**Written instruction 1**
According to the washer and dryer maintenance text, during which part of the year are washers and dryers often on sale?
**Written instruction 2**
Substitute "Locate" for "Find the location of" in the entries from their start through the line containing "so click(474, 167).", inclusive, and give back only those lines.

**Text to read**
§ §
Washer and Dryer Maintenance Tips to Start the New Year Right

washer and dryer maintenance tips

Because you sure don't want to go back to the laundromat!

Last month, we provided maintenance tips for a number of kitchen appliances. Now it's time for the laundry room, and handy washer and dryer maintenance tips. 

Washers and dryers are often on sale the last four months of the year. So perhaps you've just purchased a new laundry duo and want to be proactive owners. Maybe you want to turn over a new leaf and take steps to keep your existing washer and dryer running at their best. Or maybe you just need to be sold on the benefits.

Think of it like this—most of the time, the washer and dryer break while you're using them. And no one likes to fish out and stash sopping wet clothes to rewash at another time or find a place to hang-dry them. Plus, if your laundry duo is inside your home or on the second floor, water leaks can cause a lot of damage.

So, get in the habit of practicing these washer and dryer maintenance tips. It can minimize the number of panicky repair calls and save you money in the long run.
§ §
**Stored rows**
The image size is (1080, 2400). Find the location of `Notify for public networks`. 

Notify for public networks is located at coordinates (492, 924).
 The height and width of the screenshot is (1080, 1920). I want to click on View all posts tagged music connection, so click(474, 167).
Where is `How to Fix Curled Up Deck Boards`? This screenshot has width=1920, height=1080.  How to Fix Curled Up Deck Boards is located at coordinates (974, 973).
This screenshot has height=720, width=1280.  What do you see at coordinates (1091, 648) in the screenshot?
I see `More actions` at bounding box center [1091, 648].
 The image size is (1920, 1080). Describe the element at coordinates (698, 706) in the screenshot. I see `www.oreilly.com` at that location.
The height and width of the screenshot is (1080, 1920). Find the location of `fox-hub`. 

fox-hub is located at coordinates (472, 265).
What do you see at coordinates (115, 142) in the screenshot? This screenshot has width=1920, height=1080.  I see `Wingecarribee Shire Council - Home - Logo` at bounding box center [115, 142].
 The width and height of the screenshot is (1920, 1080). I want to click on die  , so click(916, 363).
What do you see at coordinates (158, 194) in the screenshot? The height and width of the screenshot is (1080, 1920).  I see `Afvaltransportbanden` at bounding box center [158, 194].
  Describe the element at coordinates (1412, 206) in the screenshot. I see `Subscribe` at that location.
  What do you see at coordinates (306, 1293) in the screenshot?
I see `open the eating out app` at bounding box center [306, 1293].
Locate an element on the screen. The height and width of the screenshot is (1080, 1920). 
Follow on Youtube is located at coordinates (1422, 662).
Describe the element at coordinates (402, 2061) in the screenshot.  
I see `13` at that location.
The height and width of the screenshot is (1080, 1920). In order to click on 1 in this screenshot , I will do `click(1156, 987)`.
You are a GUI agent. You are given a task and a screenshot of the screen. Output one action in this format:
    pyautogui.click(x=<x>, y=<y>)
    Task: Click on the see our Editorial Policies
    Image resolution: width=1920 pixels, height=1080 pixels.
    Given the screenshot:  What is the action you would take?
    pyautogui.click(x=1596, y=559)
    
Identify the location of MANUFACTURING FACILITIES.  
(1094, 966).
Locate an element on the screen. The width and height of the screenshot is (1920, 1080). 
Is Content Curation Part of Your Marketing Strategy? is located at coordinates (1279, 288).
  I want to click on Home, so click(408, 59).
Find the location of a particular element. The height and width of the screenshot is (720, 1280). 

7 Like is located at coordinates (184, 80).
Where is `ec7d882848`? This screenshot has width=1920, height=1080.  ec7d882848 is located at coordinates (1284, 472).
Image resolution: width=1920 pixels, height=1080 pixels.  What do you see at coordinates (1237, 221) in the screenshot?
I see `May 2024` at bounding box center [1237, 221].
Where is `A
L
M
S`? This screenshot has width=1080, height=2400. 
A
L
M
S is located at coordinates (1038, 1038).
§ §
**Final result 1**
The last four months of the year.

**Final result 2**
The image size is (1080, 2400). Locate `Notify for public networks`. 

Notify for public networks is located at coordinates (492, 924).
 The height and width of the screenshot is (1080, 1920). I want to click on View all posts tagged music connection, so click(474, 167).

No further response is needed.